Figure 29. Microsoft SDN API: LDL Configuration
The HP Network Optimizer/VAN SDN Controller was deployed on a separate server connected to VLAN20 (physically connected to 3800-B switch). VLAN 20 was created exclusively for SDN control traffic to separate it from Lync user traffic. The HP Network Optimizer/VAN SDN Controller can prioritize the Lync Media traffic from Lync clients using OpenFlow protocol. The types of Lync media traffic involving two or more Lync endpoints include audio and video calls, and
application-sharing. Per the SDN standards, the switches that connect to Lync clients are supposed to be OpenFlow enabled, whereas the other network switches in the path that the Lync session traverses do not necessarily need to support
OpenFlow but must be able to honor QoS. In this configuration, the two 3800 switches were configured with OpenFlow because they were connected to Lync clients but the HP 10508 switch was not enabled for OpenFlow (it simply honored the QoS information passed to it by the 3800 switches).
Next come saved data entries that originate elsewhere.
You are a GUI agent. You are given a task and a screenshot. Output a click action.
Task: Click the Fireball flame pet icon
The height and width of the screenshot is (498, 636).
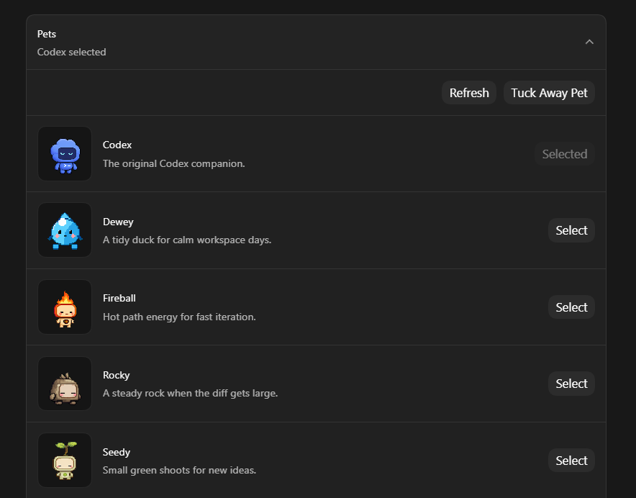(x=65, y=307)
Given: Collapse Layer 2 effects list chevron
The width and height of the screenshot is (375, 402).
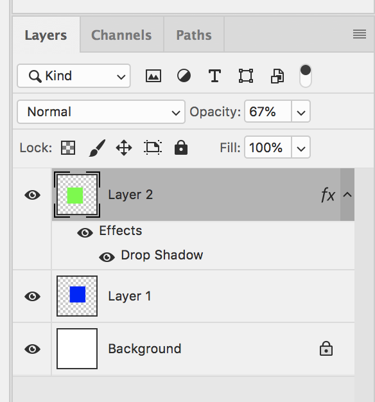Looking at the screenshot, I should click(x=347, y=195).
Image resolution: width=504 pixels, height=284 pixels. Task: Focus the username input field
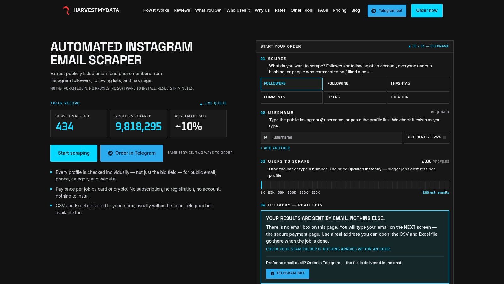pyautogui.click(x=336, y=138)
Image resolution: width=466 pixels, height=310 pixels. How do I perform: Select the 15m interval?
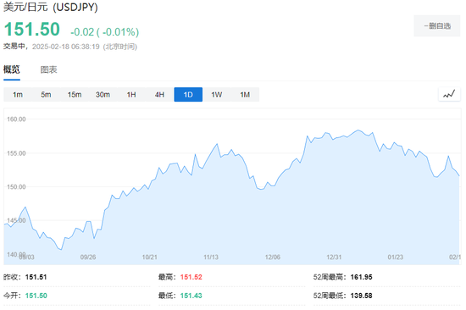[x=75, y=95]
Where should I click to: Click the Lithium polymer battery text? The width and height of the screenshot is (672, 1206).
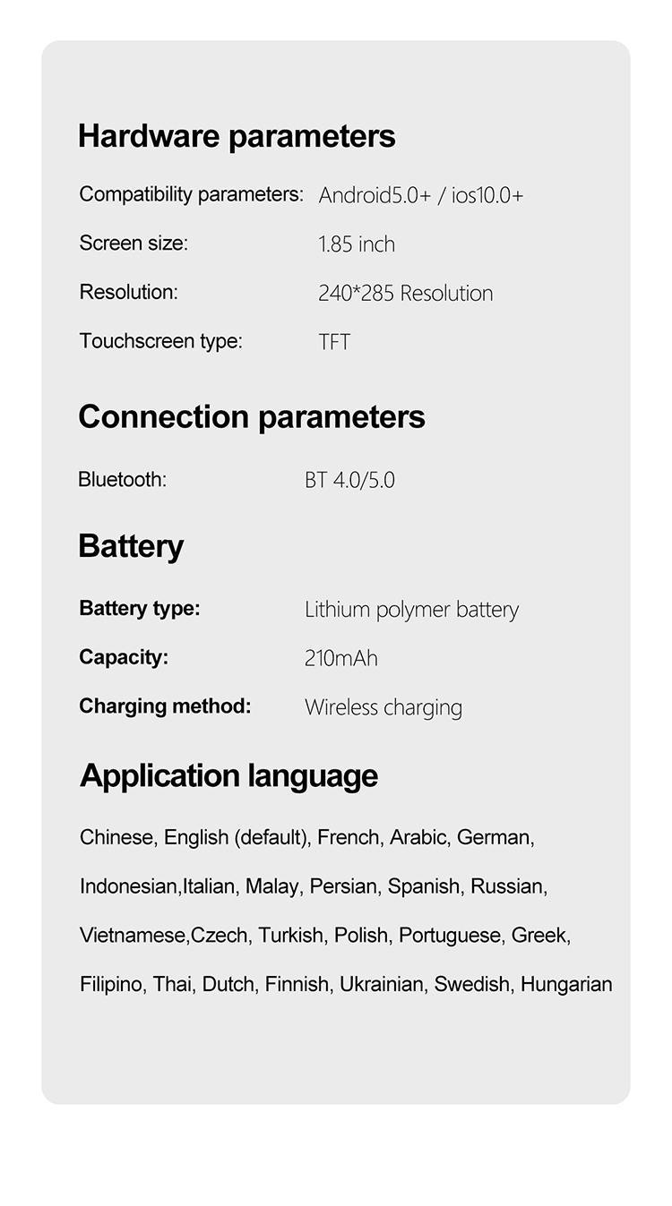coord(411,610)
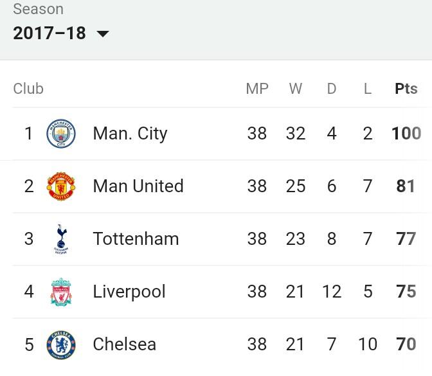Click the W column header
This screenshot has height=376, width=432.
(296, 89)
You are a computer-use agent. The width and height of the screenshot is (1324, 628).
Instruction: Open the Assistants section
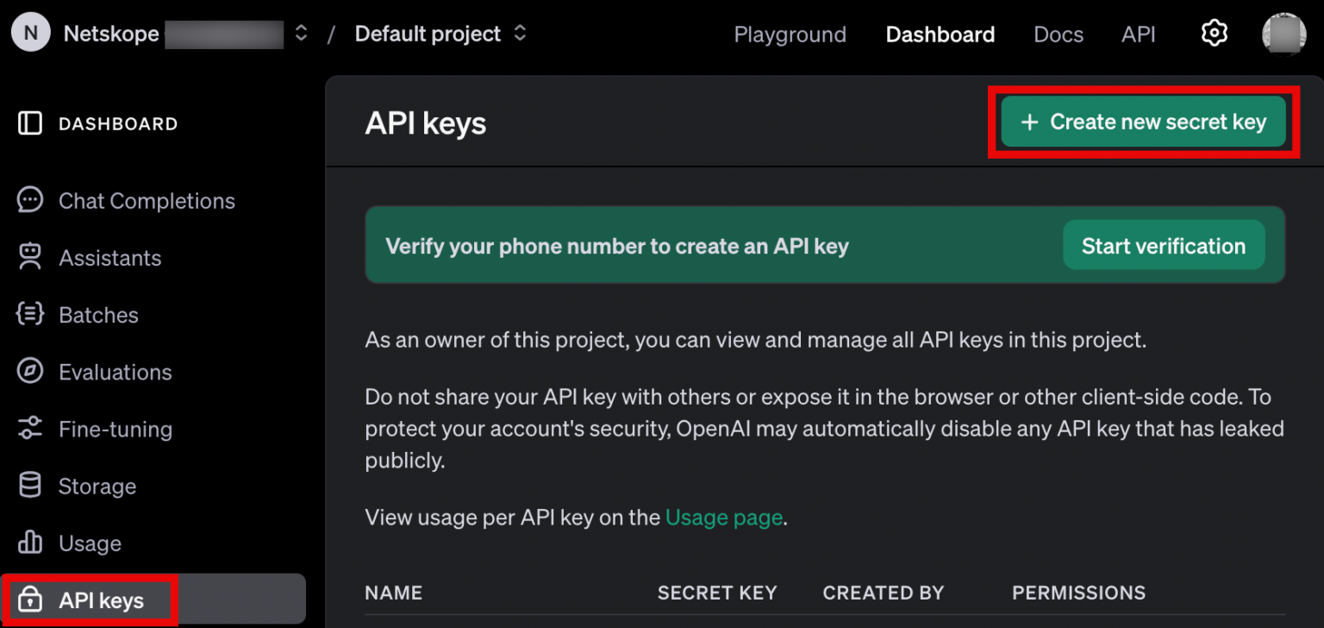[x=30, y=257]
Figure 27 also depicts the call flow for SDN control for the sessions between or amongst Lync clients. LDL is deployed as a Windows service on the Lync Front End server. LDL is configured to send Lync call and quality data to LSM. LSM is a Windows service deployed on a separate server (virtual or physical). In this lab configuration LSM was deployed on virtual servers. The LSM is responsible for processing the dialog events received from the LDL component. It maintains state of the individual real-time streams – including whether the stream has started, ended, updated, and more – and sends the resulting XML data to the configured network management system (HP Network Optimizer/VAN SDN Controller in this configuration). LSM parses the message and selects the data that is related to quality of Lync audio, video or application sharing session and posts it in XML format to the HP Network Optimizer/VAN SDN Controller. The HP Network Optimizer/VAN SDN Controller uses a web service to receive the XML data from LSM, therefore the SDN controller’s Web service address must be
configured on the LSM.
On receiving the Lync call and quality data session information, the HP Network Optimizer/VAN SDN Controller can prioritize the Lync media traffic by modifying the DSCP value (pertaining to a specific session) in the flow tables of the HP 3800 switches. The HP SDN controller uses the OpenFlow protocol to communicate with the HP 3800 switches. The HP SDN Controller sets the desired value of DSCP to 46 for the Lync session that it wants to prioritize and checks that the configured value of DSCP in the HP 3800 switches is 46 for that session. If the quality reported by LSM for any specific Lync session is good, the HP Network Optimizer/VAN SDN Controller does not prioritize that session and does not modify the DSCP value from the default of DSCP=10 which is prioritized as Best Effort. When a bad quality session is reported by the Lync environment, the SDN controller modifies the DSCP value in the flow table in both 3800 switches that are connected to the Lync users. The HP 10508 being the core switch and not directly connected to the Lync end users, need not necessarily be OpenFlow compliant (it needs to honor the QoE configuration only).
The LSMs can be configured in HA or non-HA mode. In HA mode two LSM are needed, one Primary and another Secondary. The Failover from Primary to Secondary is automatic. The primary and secondary LSM do not share the states. In non-HA mode, each LSM is in a standalone mode.